Türkiye Cumhuriyeti’nin 21. Yüzyıl atılımları Bulgaristan’da politik havayı cidden etkiledi. Bir yandan geçen asrın başlarında Sofya’ya hurda olarak gelen ve birden bire değerlenip “Kiril ve Metodiy” kütüphanesinde korumaya alınan Osmanlı arşivini yıllarca karıştırıp pek şeyler ortaya çıkaramayanlar, Türkiye’nin yeni parlayışına hayran olduklarını dile getirmeye başladılar.

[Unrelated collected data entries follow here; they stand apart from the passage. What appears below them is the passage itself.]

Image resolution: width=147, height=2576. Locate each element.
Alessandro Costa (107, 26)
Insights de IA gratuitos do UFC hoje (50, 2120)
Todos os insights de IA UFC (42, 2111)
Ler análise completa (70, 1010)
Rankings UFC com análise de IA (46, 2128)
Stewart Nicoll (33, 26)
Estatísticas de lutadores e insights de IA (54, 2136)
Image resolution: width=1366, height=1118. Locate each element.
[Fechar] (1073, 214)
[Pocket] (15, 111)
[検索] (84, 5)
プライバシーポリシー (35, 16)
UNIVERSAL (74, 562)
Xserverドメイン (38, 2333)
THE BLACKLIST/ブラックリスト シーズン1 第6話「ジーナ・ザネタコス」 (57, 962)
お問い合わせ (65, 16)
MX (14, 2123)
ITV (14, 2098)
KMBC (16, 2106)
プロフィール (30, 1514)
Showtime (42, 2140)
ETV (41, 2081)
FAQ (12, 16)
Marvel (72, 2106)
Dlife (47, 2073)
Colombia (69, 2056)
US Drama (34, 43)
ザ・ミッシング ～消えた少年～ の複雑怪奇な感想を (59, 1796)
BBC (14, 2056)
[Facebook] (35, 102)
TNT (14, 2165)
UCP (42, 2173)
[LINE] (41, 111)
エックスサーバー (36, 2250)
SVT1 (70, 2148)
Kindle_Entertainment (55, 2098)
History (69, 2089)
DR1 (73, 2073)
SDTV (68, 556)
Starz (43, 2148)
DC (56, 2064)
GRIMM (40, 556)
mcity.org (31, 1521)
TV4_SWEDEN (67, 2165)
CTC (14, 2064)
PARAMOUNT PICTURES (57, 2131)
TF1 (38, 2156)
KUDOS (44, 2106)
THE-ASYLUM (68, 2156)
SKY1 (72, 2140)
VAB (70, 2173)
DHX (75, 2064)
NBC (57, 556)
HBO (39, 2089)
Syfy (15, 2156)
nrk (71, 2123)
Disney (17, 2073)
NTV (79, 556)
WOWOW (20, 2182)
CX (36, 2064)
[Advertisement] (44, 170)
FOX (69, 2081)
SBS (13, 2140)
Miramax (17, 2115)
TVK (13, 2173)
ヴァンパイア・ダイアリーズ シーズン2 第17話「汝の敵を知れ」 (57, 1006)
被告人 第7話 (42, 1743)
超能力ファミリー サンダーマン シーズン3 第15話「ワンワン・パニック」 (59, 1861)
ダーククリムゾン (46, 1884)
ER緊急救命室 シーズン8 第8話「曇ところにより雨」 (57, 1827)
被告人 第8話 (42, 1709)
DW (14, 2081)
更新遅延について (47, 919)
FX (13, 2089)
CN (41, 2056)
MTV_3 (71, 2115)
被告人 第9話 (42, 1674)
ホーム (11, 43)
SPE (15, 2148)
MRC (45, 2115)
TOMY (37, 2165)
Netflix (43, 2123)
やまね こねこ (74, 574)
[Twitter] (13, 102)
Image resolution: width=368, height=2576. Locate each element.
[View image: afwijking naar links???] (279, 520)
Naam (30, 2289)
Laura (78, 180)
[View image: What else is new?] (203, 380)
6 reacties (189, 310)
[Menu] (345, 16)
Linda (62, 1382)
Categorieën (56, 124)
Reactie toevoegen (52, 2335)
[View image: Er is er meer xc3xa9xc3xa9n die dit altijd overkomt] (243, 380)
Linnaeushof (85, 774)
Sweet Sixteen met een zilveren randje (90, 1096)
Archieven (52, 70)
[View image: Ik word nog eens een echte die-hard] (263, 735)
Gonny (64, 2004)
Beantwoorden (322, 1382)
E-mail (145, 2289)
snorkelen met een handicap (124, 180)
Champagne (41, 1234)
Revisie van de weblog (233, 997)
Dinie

Dünya basınında 2020’de en fazla yorumlanan lider Başkan Tayyip Erdoğan’dır. İç politikada Başkan Erdoğan’da onay alınmadan bir çivi çakılamayacağına inananlar kurumları çalışan bir Türkiye adımlarını açıyor demekten çekinmiyor. Kendi zengin doğal kaynakları listesinde petrol ve doğal gaz kıt olan Türkiye “Balkanlar’a ve Orta Avrupa doğal gaz dağıtım vanalarını kontrolüne aldı. Bu gerçekler, Türkiye yorumları ve politik notlarını soğuk savaş dönemi üslubuyla yapmaya devam eden siyasi gözlemciler söylem değiştirdi. Birçokları TV ekranlarındaki yerlerinden ve gazete köşelerinden çekilmek zorunda kaldı.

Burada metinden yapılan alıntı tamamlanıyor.